My general impression is that traders make 3 basic errors when seeking help of a psychological nature:
1) They interpret their problems as psychological, when the actual problem is the absence of a valid trading system.
Many traders experience anxiety and self-doubt because, at a fundamental level, they do not know what they are doing. They have never backtested their ideas/systems and thus don't really know how those perform in real time (expectable drawdowns, etc). Traders who seek psychological help when they lack a tested methodology remind me of couples who seek help with "communications" when, in fact, they are wholly incompatible and have little to communicate about. The psych help is used as a way of avoiding a more fundamental problem.
2) They try to figure out ways of changing their patterns before they have truly observed and understood those patterns.

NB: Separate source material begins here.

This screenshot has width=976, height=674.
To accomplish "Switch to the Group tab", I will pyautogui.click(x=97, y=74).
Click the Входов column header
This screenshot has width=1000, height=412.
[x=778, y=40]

I completely agree with Mark Cook that the best exercise one can perform is the maintenance of a trading journal. In addition to recording detailed information about the trades (size, time of day/week, rationale), it is helpful to record information about one's frame of mind before, during, and after the trade, market events that occurred while the trade was open, etc. Very often, patterns will jump out that had gone hitherto unnoticed. It is not enough to say, "I want to be less nervous" or "I want to be more confident". Detailed notes on when one feels more and less nervous and confident, what is occurring at those times, and how one attempted to cope are necessary in targeting changes.
I also like to assign self-observation exercises early in counseling because it sorts out those who are truly motivated to change from those with other motivations. People who want a quick fix and who are interested in making money (as opposed to trading) won't stick to keeping a journal. The best way to help those people out is to show them the door.

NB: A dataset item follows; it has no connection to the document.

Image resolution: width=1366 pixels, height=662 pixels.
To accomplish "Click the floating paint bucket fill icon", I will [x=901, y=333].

3) They focus on negative patterns and miss out on observing positive ones.
This "solution-focused" approach is most promising. Instead of focusing on when you are trading poorly, review detailed notes from those occasions when you're trading well, "in the zone". Look for the patterns when you're at your best. Many times, you can isolate what is working for you and begin to do more of it.
A simple example of this is that I find I process market data *very* differently if I talk my trades out loud and write them down than if they are bottled up in my head, so to speak. Talking them aloud also places me in the role of listener; writing them allows me to read them over and gain some distance from them. I cannot tell you how many times an idea that felt good when I first thought of it sounded absolutely absurd once I had talked it out and written it down. I only realized that after doing an audit of my trading results and separating out what I was doing differently during successful and unsuccessful trades.
Anyway, my book will have a ton of ideas like these. In just the last 15 years, I've averaged 130 counseling/therapy clients per year using these kinds of techniques. Hard to do something day in and day out for so long without picking up a few tricks of the trade. That, for me, is a big part of what makes speculation special: there are few arenas in life where self-development is so tangibly and richly rewarded.